Muramyl tripeptide phosphatidylethanolamine (MTP-PE) is a synthesized lipophilic analogue of muramyl dipeptide. MTP-PE encapsulated in liposomes (L-MTP-PE) allows selective delivery to pulmonary macrophages and circulating monocytes. In vivo administration has resulted in tumor regression in mice with B16 melanoma lung and lymph node metastases and a 40% long-term disease-free survival in dogs with osteosarcoma. Phase I studies have demonstrated that the drug is well tolerated. A Phase II trial using L-MTP-PE was undertaken in relapsed osteosarcoma patients to determine whether L-MTP-PE therapy could improve the progression-free interval in this high-risk group of patients. Patients had histologically proven osteosarcoma and pulmonary metastases that had developed during adjuvant chemotherapy or that were present at diagnosis and had persisted despite chemotherapy.
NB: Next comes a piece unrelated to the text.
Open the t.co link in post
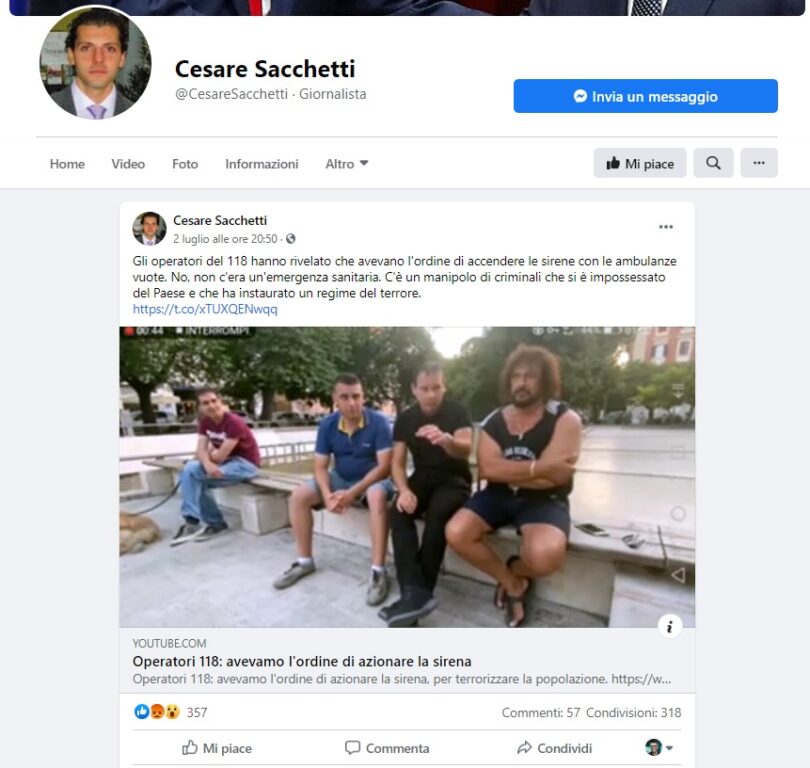Image resolution: width=810 pixels, height=768 pixels. [x=205, y=309]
Patients were rendered disease free by surgery. L-MTP-PE, 2 mg/m2, was infused over a 1-hour period twice a week for 12 weeks in 12 patients (Group 1). Sixteen patients (Group 2) received 2 mg/m2 L-MTP-PE twice a week for 12 weeks, then once a week for 12 weeks, for a total of 24 weeks of therapy. Progression-free intervals in each group were calculated from the day of surgery to the day of relapse and compared with the progression-free interval of a historical control group (Group 3) treated postoperatively with chemotherapy at M. D. Anderson Cancer Center between 1980 and 1990. Patients who received 24 weeks of L-MTP-PE therapy had a significant prolongation in time to relapse but those who received 12 weeks of therapy did not. The median time to relapse for group 2 patients was 9.0 months compared with 4.5 months for the control group (Group 3). These data suggest that L-MTP-PE deserves further investigation in a more appropriate adjuvant setting. A nationwide randomized Phase III trial is now underway in newly diagnosed osteosarcoma patients in conjunction with the Children's Cancer Study Group and the Pediatric Oncology Group.